Germany is the biggest country in the European Union both in terms of its population and its economy and, since the fall of Communism, it has invested massively in Eastern and Central Europe.
Before World War II, 16.6 million Germans lived beyond the frontiers of modern-day Germany. Of those, 60 percent lived in land that then belonged to Germany, and the rest were scattered in minorities installed for many centuries in independent countries from Estonia in the north to Romania in the south.
In Poland and the Czech Republic, the smallest spark is enough to revive fears of Germany, which treated those two countries with particular cruelty during the war.
And there is no shortage of firebrands. In particular, in Germany and Austria, there are numberous associations representing some 12 million Germans who survived the great exodus at the end of World War II.
Most of them fled before the Red Army, which was avid for revenge, while others like the Germans of the Sudentenland, which was then in Czechoslovakia, were expelled from their native land and had their property brutally expropriated.
Associations of refugees in Germany, generously subsidized from the public purse and supported by the conservative political parties, continue to demand the restitution of their lost patrimony.
Last year, they campaigned in vain for the Czech Republic to be made to abolish the 1945 expropriation decrees before being allowed to join the EU.
In recent weeks, the federation linking most of the expelled Germans, the BvD, ruffled feathers in Poland by proposing with the support of Christian Democrat politicians to build a documentation center in Berlin to the memory of all German and European people expelled from their homes in the conflict.

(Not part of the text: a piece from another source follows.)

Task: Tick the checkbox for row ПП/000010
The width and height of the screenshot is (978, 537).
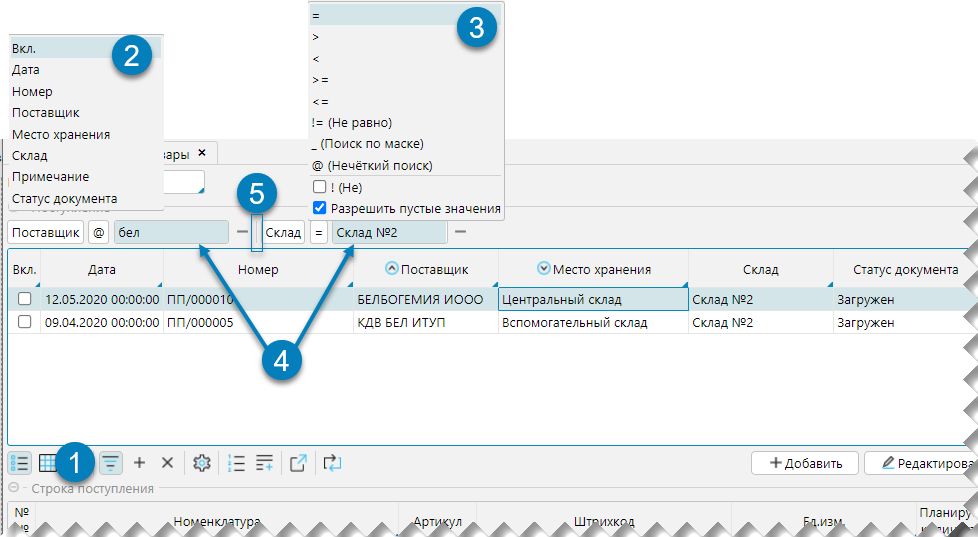Action: tap(25, 299)
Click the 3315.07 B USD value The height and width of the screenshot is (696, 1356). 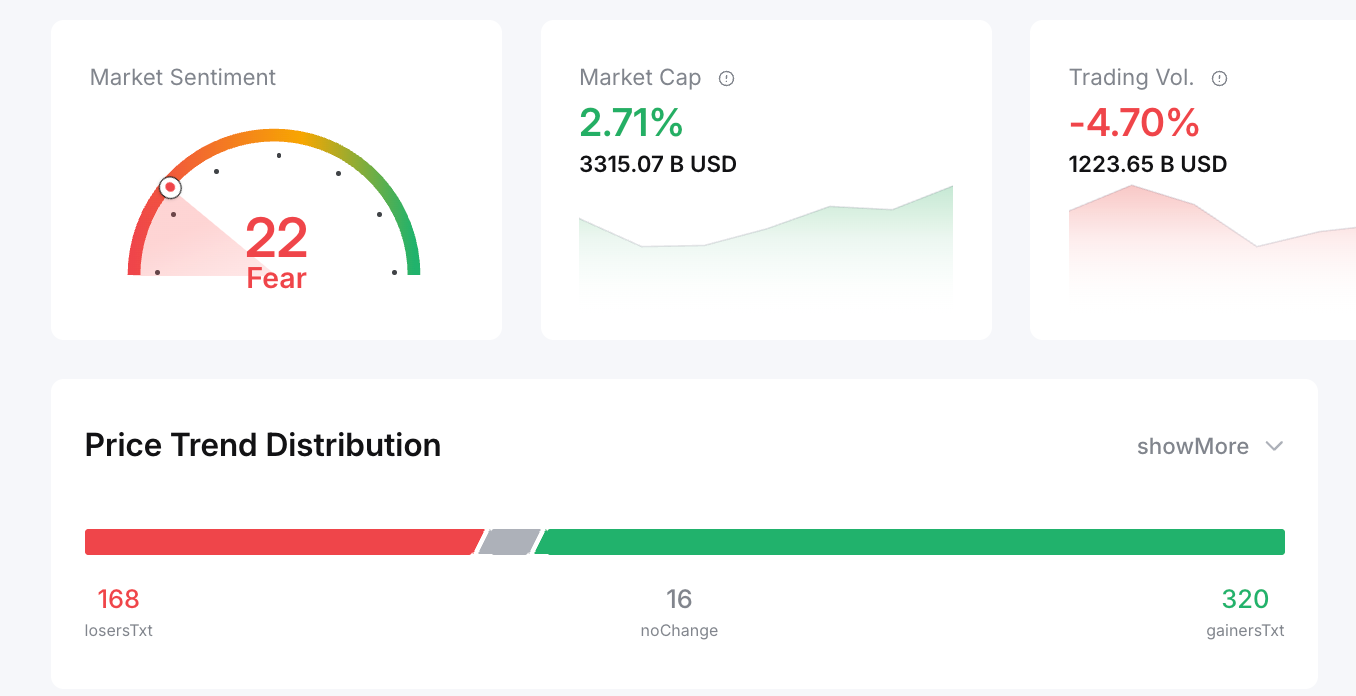(658, 164)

In Warsaw, the political class has risen as one to denounce the project, which the historian and former Foreign Minister Bronislaw Geremek warned would sow chaos among peoples. It risked, he warned, “diluting responsibility for the most terrible crimes carried out by the Nazis.”
In the midst of this whirlwind, German Chancellor Gerhard Schroeder and Foreign Minister Joschka Fischer have sought to defuse the tension by recalling once again the “historic fault” of the Third Reich and the many millions of deaths it caused.
Some Czech intellectuals say that such breast-beating tends to exonerate Czech authorities for the brutal actions committed against ethnic-German citizens at the end of the war, and they would like the government here to own up to some responsibility for the brutal ethnic-cleaning of the Sudentenland region.
“It’s regrettable the politicians, intellectuals and journalists in Germany align themselves with those who falsify history and deny all responsibility,” said the Czech political scientist, Bohumil Dolezal.